-- Opening Marker --
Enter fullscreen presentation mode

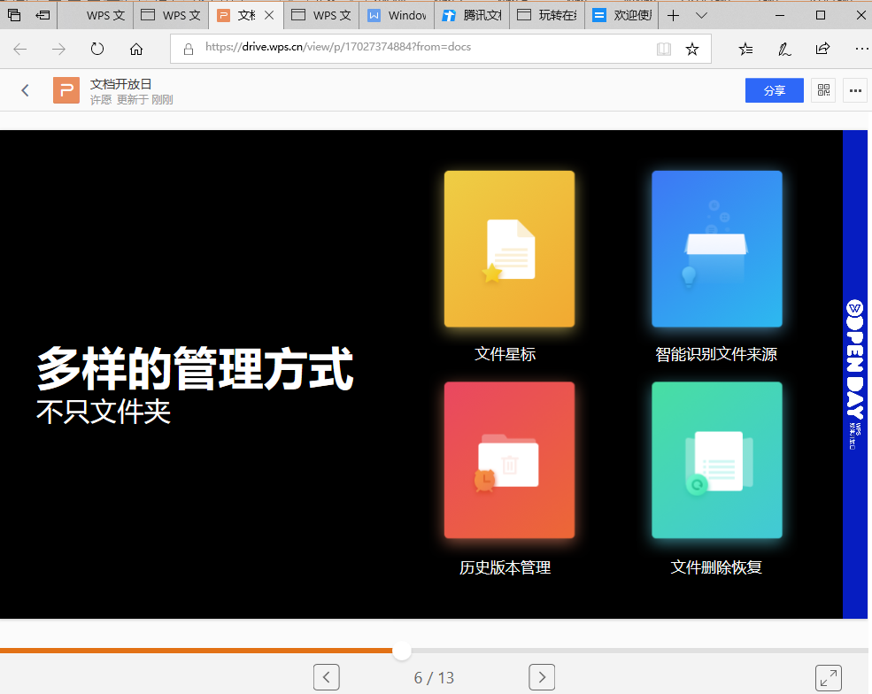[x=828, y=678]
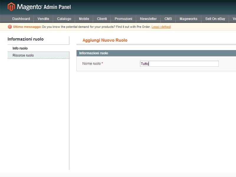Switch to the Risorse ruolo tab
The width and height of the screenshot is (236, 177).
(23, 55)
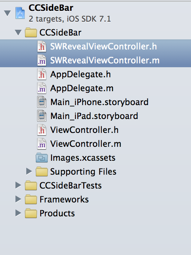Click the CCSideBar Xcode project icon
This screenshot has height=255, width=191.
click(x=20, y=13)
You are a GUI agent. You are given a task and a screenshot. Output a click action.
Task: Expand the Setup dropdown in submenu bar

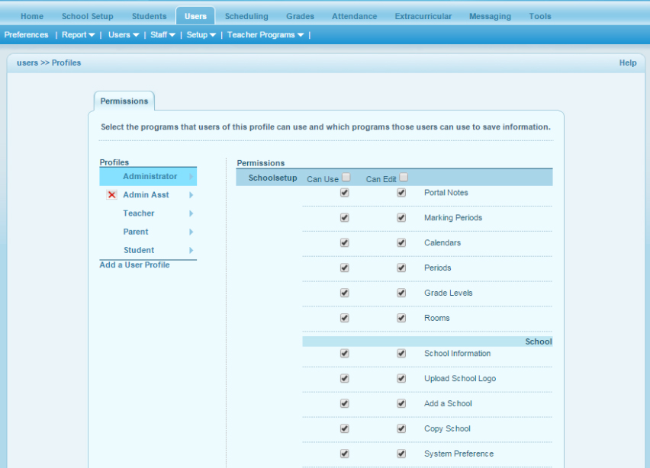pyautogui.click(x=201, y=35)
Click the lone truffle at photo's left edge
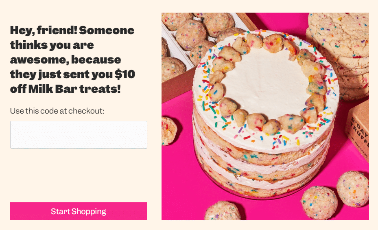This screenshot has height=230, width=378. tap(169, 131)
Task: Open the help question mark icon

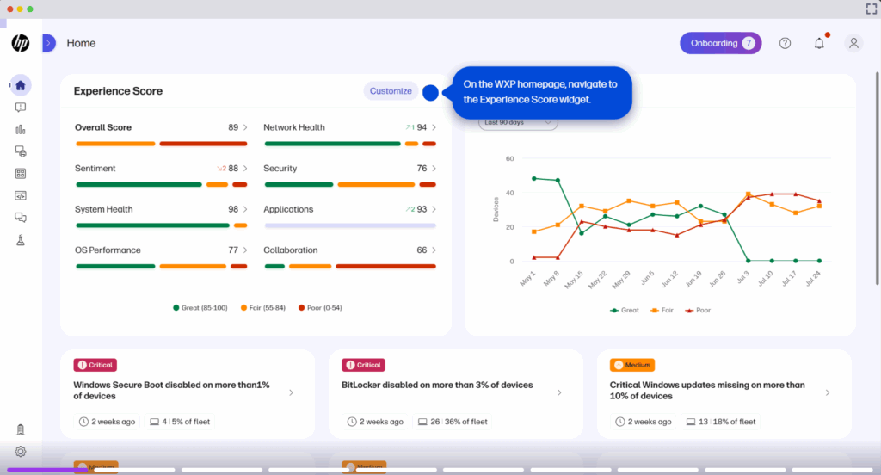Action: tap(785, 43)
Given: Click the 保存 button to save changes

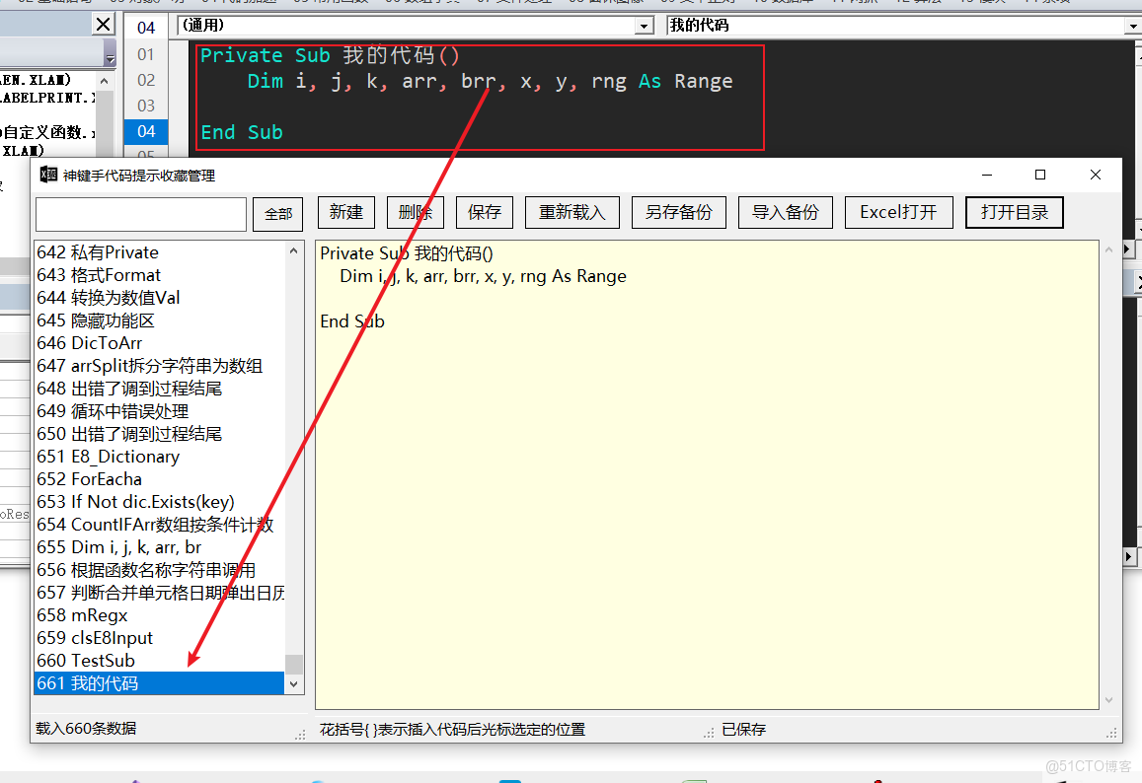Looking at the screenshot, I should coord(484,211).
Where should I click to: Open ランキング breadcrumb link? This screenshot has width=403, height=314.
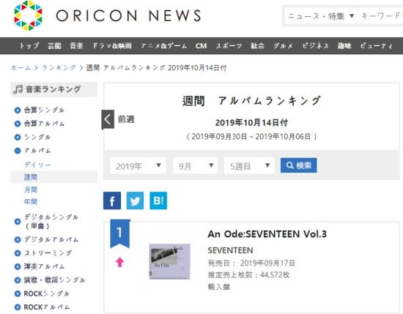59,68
-- Closing Marker --
* **What you are asked to do**
Your task is to copy the entries in full and exactly, without any images.

* **Reply**
Enter fullscreen presentation mode

[x=828, y=678]
Switch to the Risorse ruolo tab
The width and height of the screenshot is (236, 177).
(23, 55)
Click the CCSideBar Xcode project icon
This screenshot has height=255, width=191.
click(x=20, y=13)
You are a GUI agent. You are given a task and a screenshot. Output a click action.
Task: Expand the Setup dropdown in submenu bar

pyautogui.click(x=201, y=35)
Click the lone truffle at photo's left edge
This screenshot has height=230, width=378. tap(169, 131)
Task: Open the help question mark icon

Action: tap(785, 43)
Given: Click the 保存 button to save changes

Looking at the screenshot, I should coord(484,211).
Where should I click to: Open ランキング breadcrumb link? This screenshot has width=403, height=314.
59,68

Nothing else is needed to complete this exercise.